I’ve been pondering on adoption today and how it has become something I don’t recognise anymore. Adoptions from my era (BSE) had a host of problems, but how they’ve fixed them, largely, only seem to benefit the other players in adoption, not the child.
Sure, you can argue openness makes a huge difference, but how I see openness playing out is that a tiny portion have truly open adoptions with deep mutual respect going both ways. The rest seems to be a chore the adoptive parents (sometimes grudgingly) do, or find reasons not to do, leaving the only benefit being that hopefully the child knows who their mother by birth is for the future. I don’t consider sending updates to the mother by birth to be an open adoption, especially if the mother by birth doesn’t respond because that says she doesn’t feel welcome too, rather, fears overstepping and risking getting cut off. I do know some mother’s by birth flake and/or are dealing with their own challenges. Whatever the reason, I don’t see the benefit to the child when there is no relationship, and relationships without visits to get to know each other really aren’t to benefit the child, are they. I don’t see actions and attitudes matching that spirit in enough adoptive families to say adoption today is any better than my era.

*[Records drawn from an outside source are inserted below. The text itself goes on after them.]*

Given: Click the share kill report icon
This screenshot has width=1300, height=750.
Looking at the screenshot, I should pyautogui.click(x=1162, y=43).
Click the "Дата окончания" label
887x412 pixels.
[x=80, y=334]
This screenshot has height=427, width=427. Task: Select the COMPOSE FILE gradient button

Which brings me to the quotes below. Quotes I agree with and have said something similar many times. The first quote is where I think we need to return to, note there is an assumption that preservation of the family unit comes before moving to the finding a home that is suitable for that child.
Adoption is a way of providing families for children who cannot be cared for by their own parents. Its main purpose is to provide suitable families for those children who lack permanent homes and an opportunity for a good family life.

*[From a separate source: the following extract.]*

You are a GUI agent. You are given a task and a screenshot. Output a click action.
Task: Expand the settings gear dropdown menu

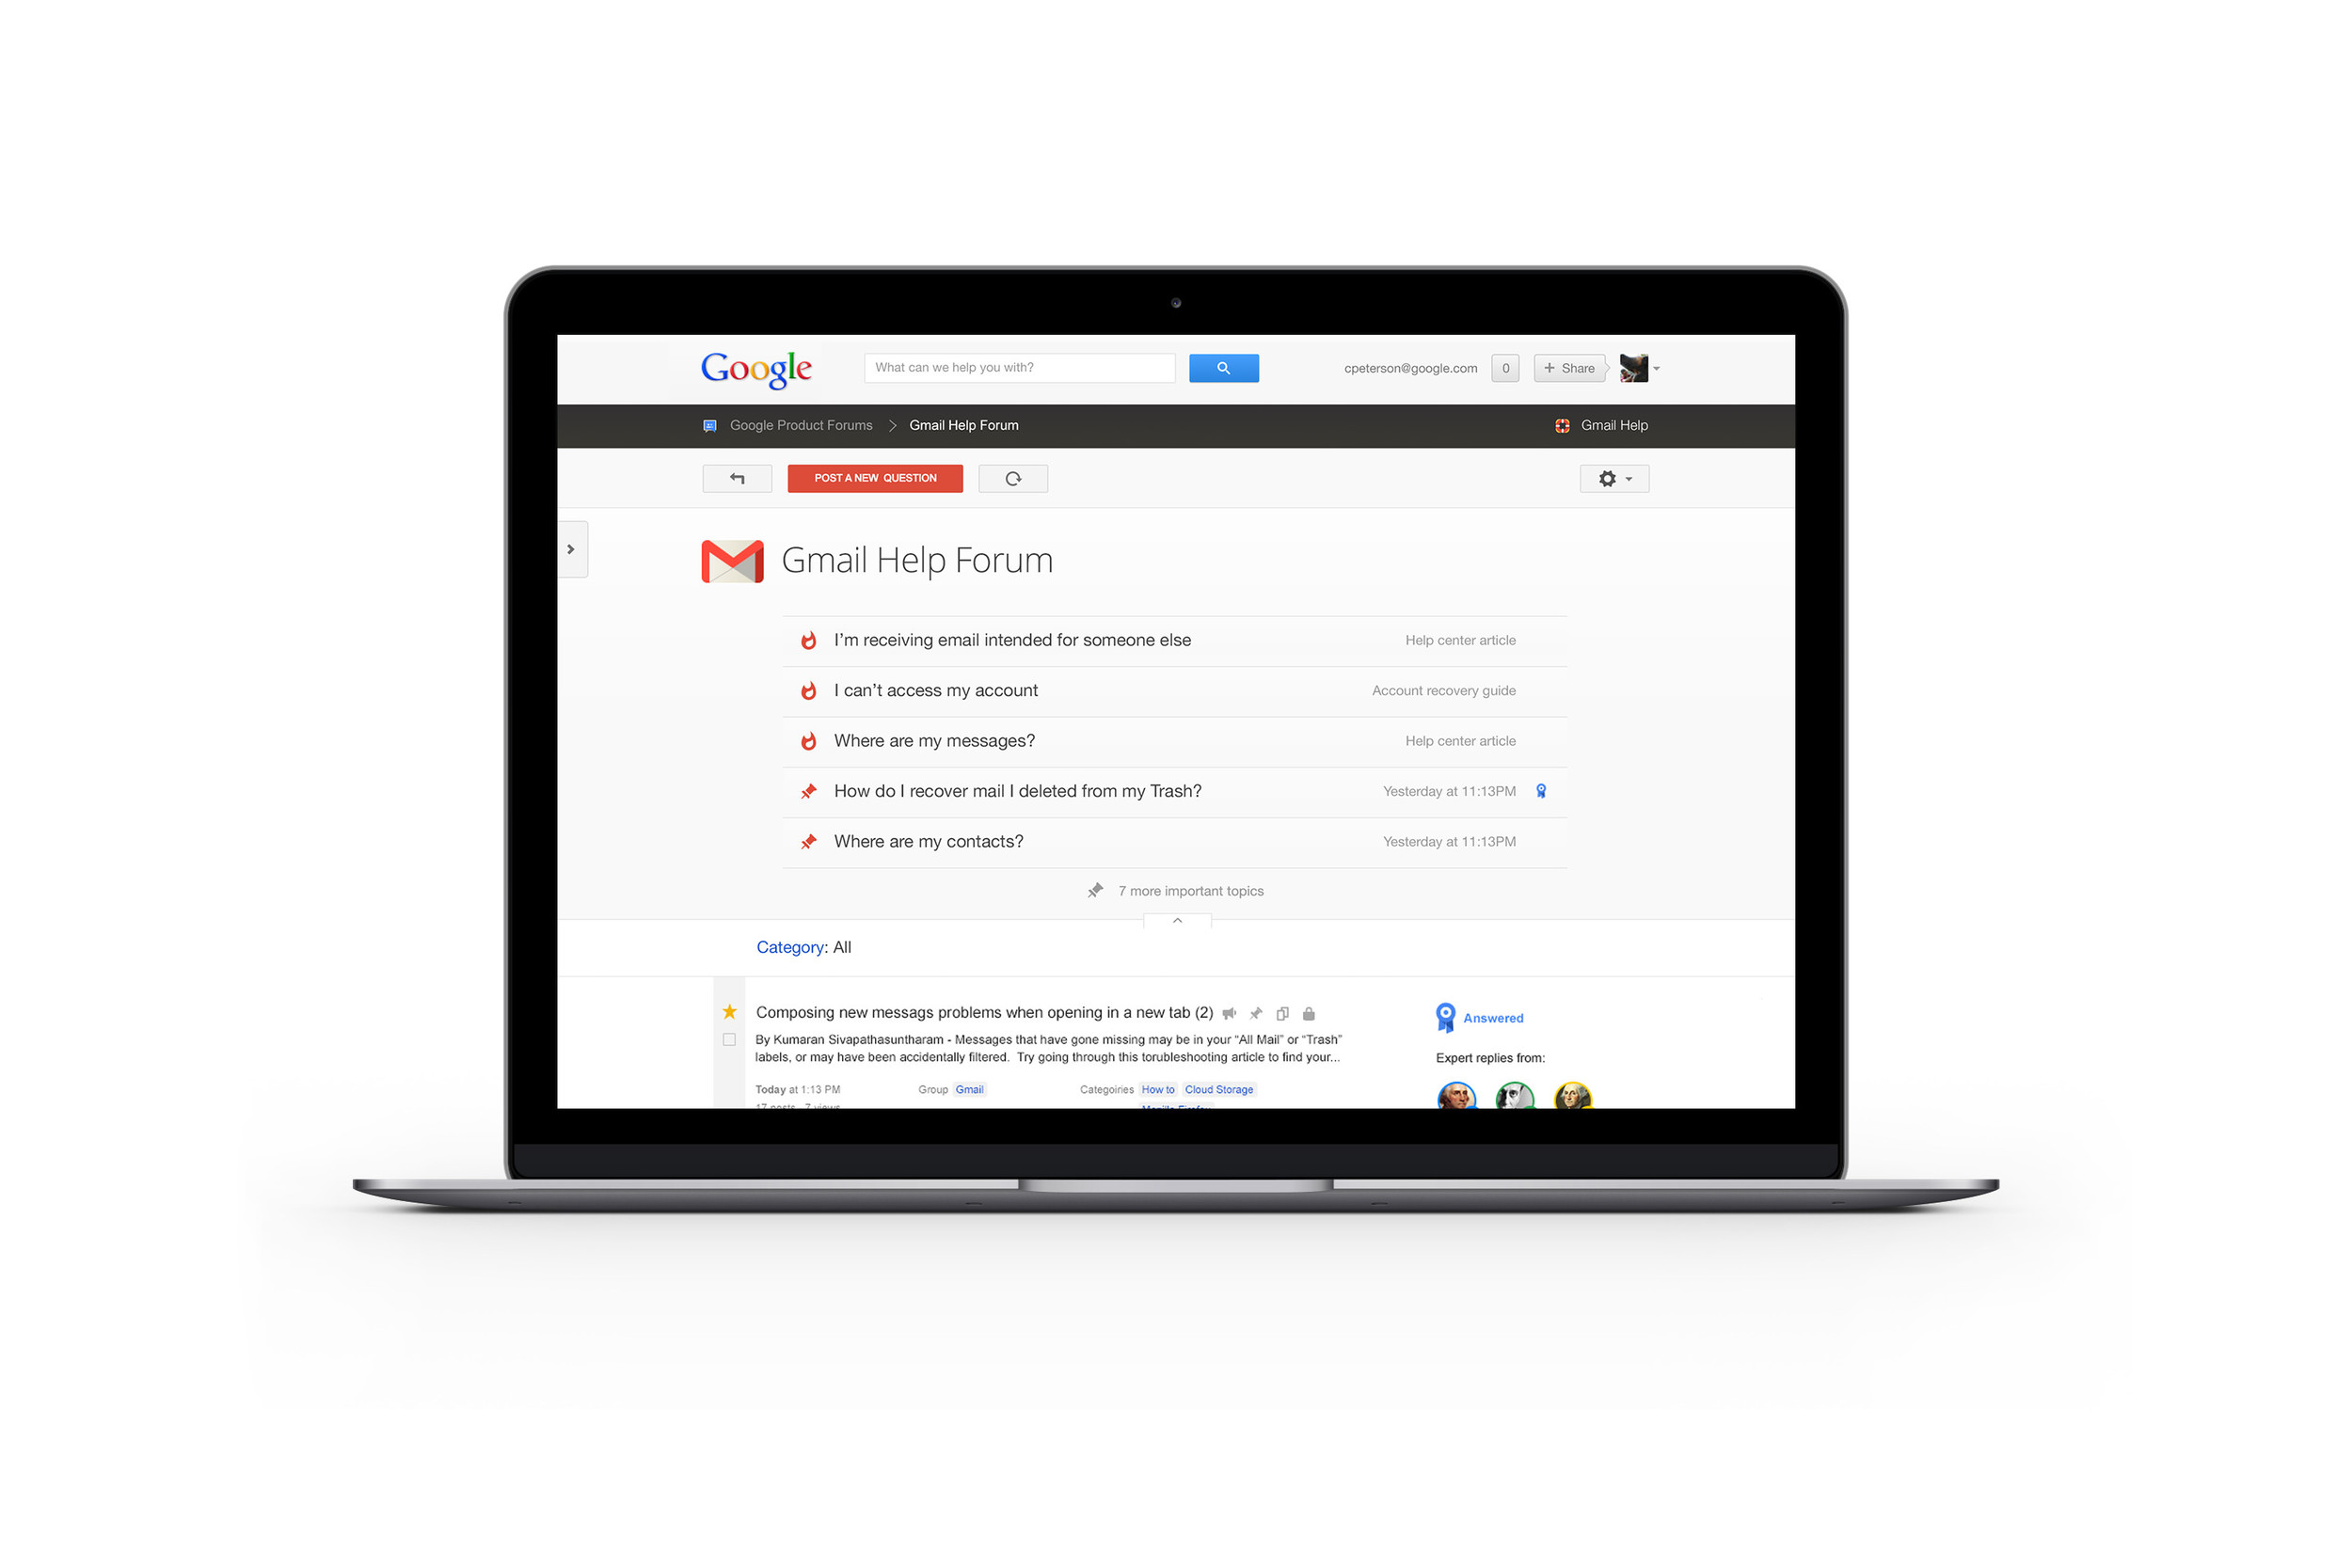tap(1613, 478)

Children’s Bureau Folder No. 47 – 1959
The quote below is even more specific in who is the most important one of all, the child. It looks beyond the paying client and looks to who among the many families wishing to adopt would match the needs of what that child will have, which include similarities in personalities and interests. That requires getting to know both sides and trying to match similar with similar.

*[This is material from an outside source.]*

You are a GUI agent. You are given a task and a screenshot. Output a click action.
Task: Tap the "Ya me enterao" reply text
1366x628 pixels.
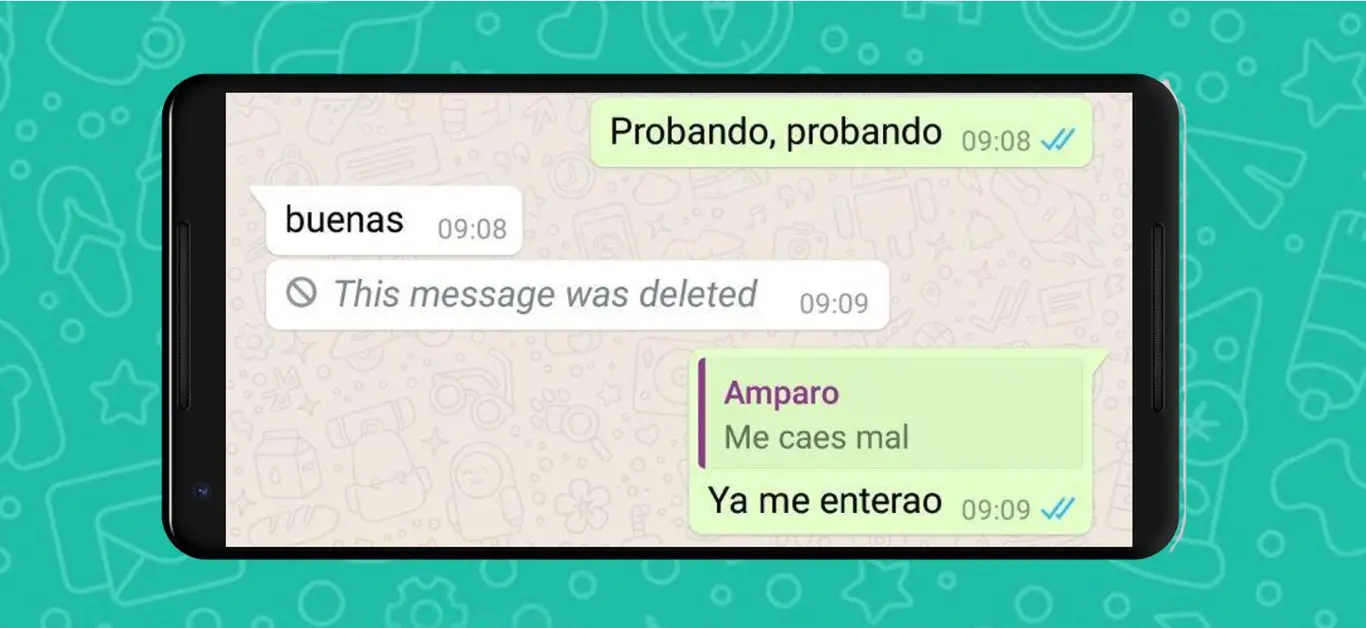click(x=824, y=501)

While everyone sympathizes with a couple’s wish to adopt a child, the couple’s needs cannot be placed above those of the child. If a home is to be found for a child rather than a child for a home, all professions concerned with the adoption must have a strong interest in the well-being of children. The attorney though concerned with the need to provide legal protections for all those involved in adoption is sensitive to the importance of a secure and happy future for each child who is placed for adoption.
Children’s Bureau Folder No. 47 – 1959
Mind you, the above quotes were taken from an era when good social agencies actively strove to put a child in a home that should have similar personalities, likes, interests the child may have inherited and would be a good fit. I also know that desire to do right by the child wasn’t across the board back then. But at least they’d thought about it, tried to instill it as a mindset on behalf of the child.
How many adoption agencies, lawyers, or any other type of adoption professional today even *thinks* about whether a home is good for that particular child? Maybe it happens in foster care adoption, but does it even register in the minds of private adoption professionals? Do they even suggest to the expectant mother to look for similarities in interests and personalities, so hopefully a match would work for the child?
Any agency reading this, I’d welcome knowing how your process does this, or if you’ve even tried to do this or gave it any thought. I say this because I’ve read too many stories by adoptees who share no common interests or personalities with either of their adoptive parents, and yet, find they match with members of their family by birth. It matters, I matched dad, but had little in common with mom and while we had a good relationship till the end, it wasn’t as smooth or easy as it was with dad, because we didn’t share any common interests or personality quirks.